The Core Feminine Wound and Finding Dragon


Warning, this one is raw. I share it because I hope other women can find their dragon too.

The female body is not a safe place. When your body is not safe, life is an existential crisis. We need to be in our bodies to fully participate in life. If our bodies are not safe, then we can never fully participate, because our energy goes into protection all the time. So often that protection is also turned inward. As women, we learn to constantly monitor, on high alert for the things that make us vulnerable, or we dissociate and leave our bodies, stop listening to what they have to tell us and then we no longer Know. We stop ourselves from knowing. This is my story of not knowing.

Working with a healer friend, I gained access to huge monolith in my core. It reminded me of the monolith in Space Odyssey 2001. Inside was all my knowing and underneath that, all my hurt. Both were locked together - all the things I didn’t want to know because it hurt. Even seeing this monolith brought me to terror. Opening it up took a great deal of courage, but I did. All the presence awareness meditation I have done over the years helped. So did allowing myself to choose when and how. I brought safety to my fear by becoming present.

At first I warily circled the monolith. My gut attempted to ward me off. I decided I was going in. Opening the monolith was at first devastating, but no more than I could bear. Part of the devastation coalesced around the “idea” that I had to act, to make an immediate decision about what I should do in response, but then I realized I don’t have to DO anything. I could stay with the feeling, experience it and bring safety to it - my safety, Presence. The monolith bounded all the feelings I ignored, allowing me to pretend I didn’t have them, helping me hide from myself.

::::::::::

> _What to do_:
(A) Repeat word for word the part of the essay on the core feminine wound starting with "Working with a" and going on through "by becoming present.".
(B) Say whether each statement agrees with the essay on the core feminine wound, answering yes or no and quoting the deciding words.
(i) The monolith was reached while working with a healer friend.
(ii) Opening the monolith was more than the writer could bear.
(iii) The monolith called to mind the one in Space Odyssey 2001.
(C) Answer these questions from the essay on the core feminine wound.
(i) Where does our energy go when our bodies are not safe?
(ii) What lay underneath the knowing inside the monolith?
(iii) What did the writer's gut attempt to do?
Nothing in the lines is needed for these tasks.

> _Supplied information_:
::::::::::

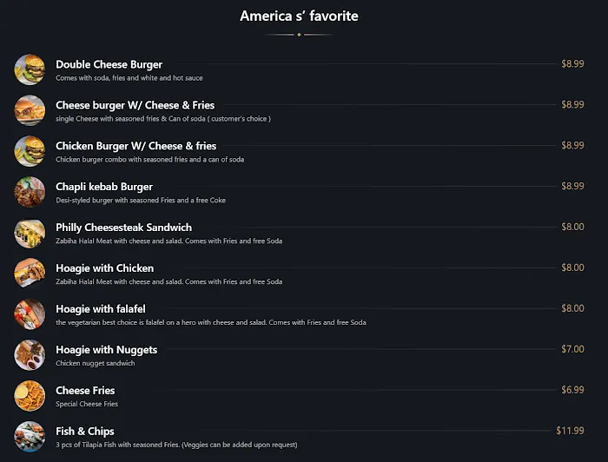Click the Cheese Fries item name
The width and height of the screenshot is (608, 462).
[x=85, y=390]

::::::::::

> _Worked solutions_:
(A)
Working with a healer friend, I gained access to huge monolith in my core. It reminded me of the monolith in Space Odyssey 2001. Inside was all my knowing and underneath that, all my hurt. Both were locked together - all the things I didn’t want to know because it hurt. Even seeing this monolith brought me to terror. Opening it up took a great deal of courage, but I did. All the presence awareness meditation I have done over the years helped. So did allowing myself to choose when and how. I brought safety to my fear by becoming present.

(B)
(i) Yes: "Working with a healer friend, I gained access to huge monolith in my core."
(ii) No: "Opening the monolith was at first devastating, but no more than I could bear."
(iii) Yes: "It reminded me of the monolith in Space Odyssey 2001."

(C)
(i) Into protection, all the time.
(ii) All the writer's hurt.
(iii) Ward the writer off.